Re: [RFC/WIP PATCH 11/11] Document protocol version 2

Jeff King <peff@xxxxxxxx> · Fri, 29 May 2015 18:21:20 -0400

On Fri, May 29, 2015 at 02:52:14PM -0700, Junio C Hamano wrote:

> > Currently we can do a = as part of the line after the first ref, such as
> >
> >     symref=HEAD:refs/heads/master agent=git/2:2.4.0
> >
> > so I thought we want to keep this.
> 
> I do not understand that statement.
> 
> Capability exchange in v2 is one packet per cap, so the above
> example would be expressed as:
> 
> 	symref=HEAD:refs/heads/master
>         agent=git/2:2.4.0
> 
> right?  Your "keyvaluepair" is limited to [a-z0-9-_=]*, and neither
> of the above two can be expressed with that, which was why I said
> you need two different set of characters before and after "=".  Left
> hand side of "=" is tightly limited and that is OK.  Right hand side
> may contain characters like ':', '.' and '/', so your alphabet need
> to be more lenient, even in v1 (which I would imagine would be "any
> octet other than SP, LF and NUL").

Yes. See git_user_agent_sanitized(), for example, which allows basically
any printable ASCII except for SP.

I think the v2 capabilities do not even need to have that restriction.
It can allow arbitrary binary data, because it has an 8bit-clean framing
mechanism (pkt-lines). Of course, that means such capabilities cannot be
represented in a v1 conversation (whose framing mechanism involves SP
and NUL). But it's probably acceptable to introduce new capabilities
which are only available in a v2 conversation. Old clients that do not
understand v2 would not understand the capability either. It does
require new clients implementing the capability to _also_ implement v2
if they have not done so, but I do not mind pushing people in that
direction.

The initial v2 client implementation should probably do a few cautionary
things, then:

  1. Do _not_ fold the per-pkt capabilities into a v1 string; that loses
     the robust framing. I suggested string_list earlier, but probably
     we want a list of ptr/len pair, so that it can remain NUL-clean.

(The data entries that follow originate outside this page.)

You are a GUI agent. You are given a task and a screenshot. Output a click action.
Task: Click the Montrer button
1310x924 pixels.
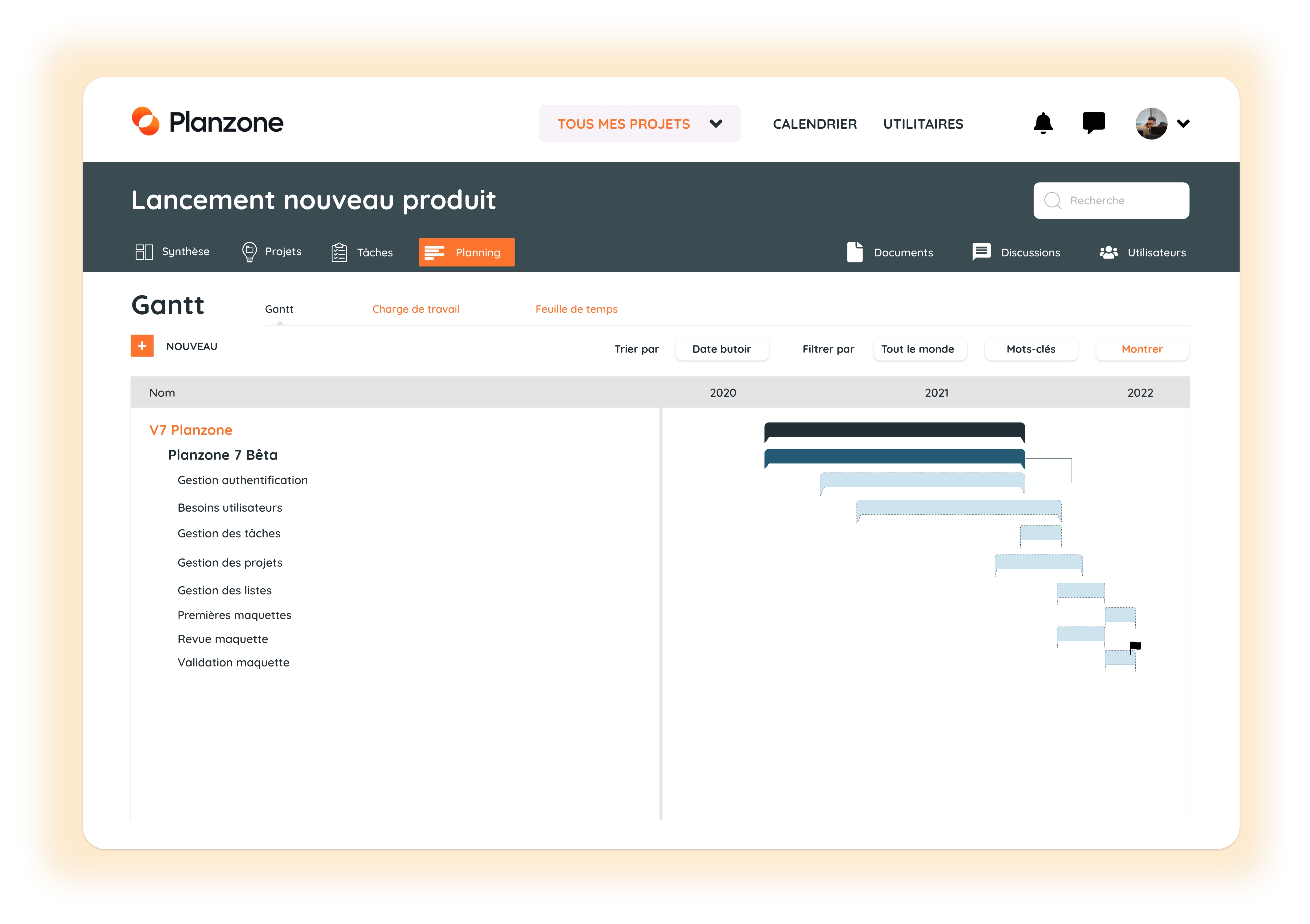point(1142,349)
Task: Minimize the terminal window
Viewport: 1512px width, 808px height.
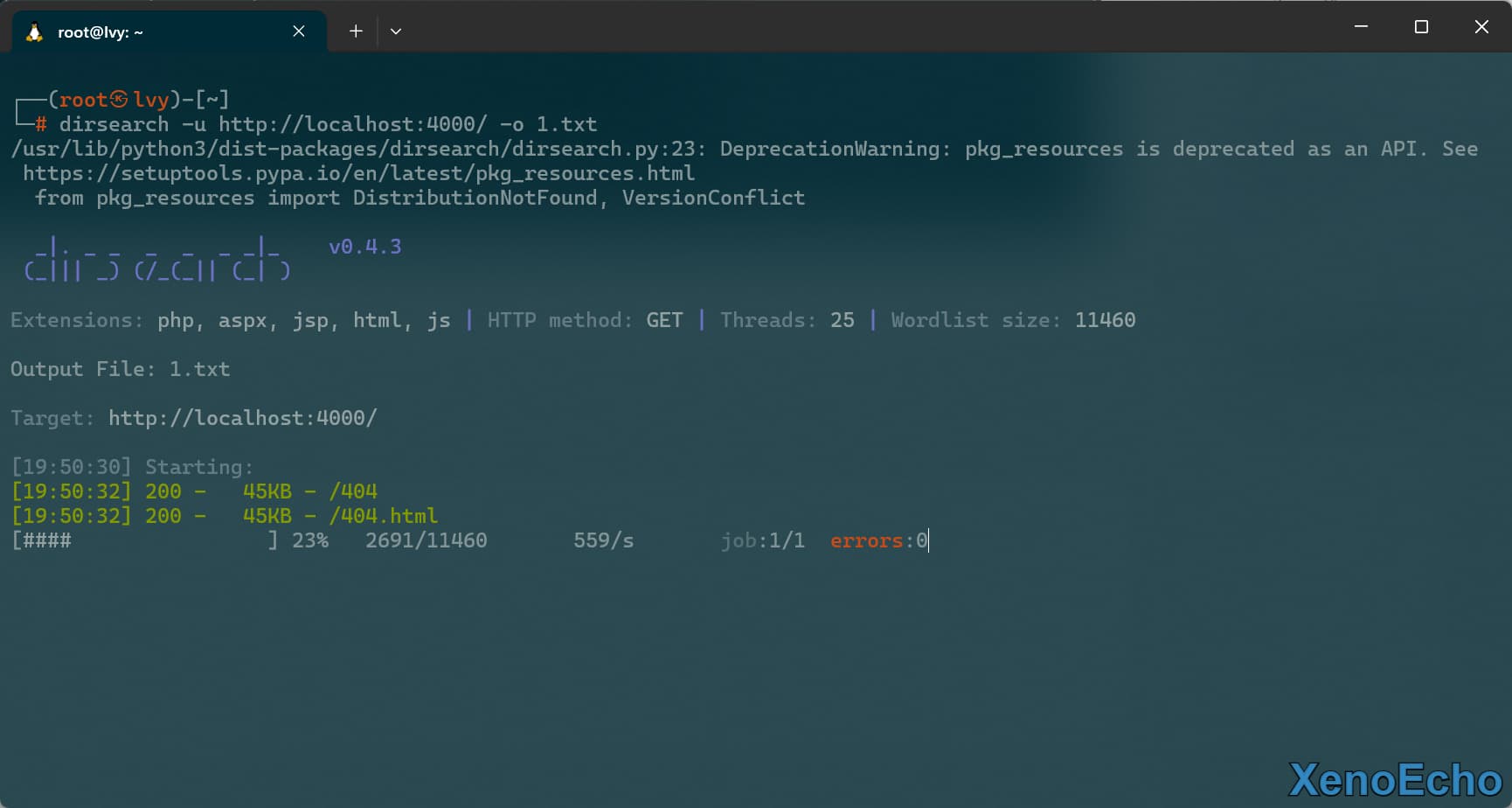Action: [1361, 27]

  2. Avoid holding on to unknown packets longer than necessary. Some
     capability pkt-lines may be arbitrarily large (up to 64K). If we do
     not understand them during the v2 read of the capabilities, there
     is no point hanging on to them. It's not _wrong_ to do so, but just
     inefficient; if we know that clients will just throw away unknown
     packets, then we can later introduce new packets with large data,
     without worrying about wasting the client's resources.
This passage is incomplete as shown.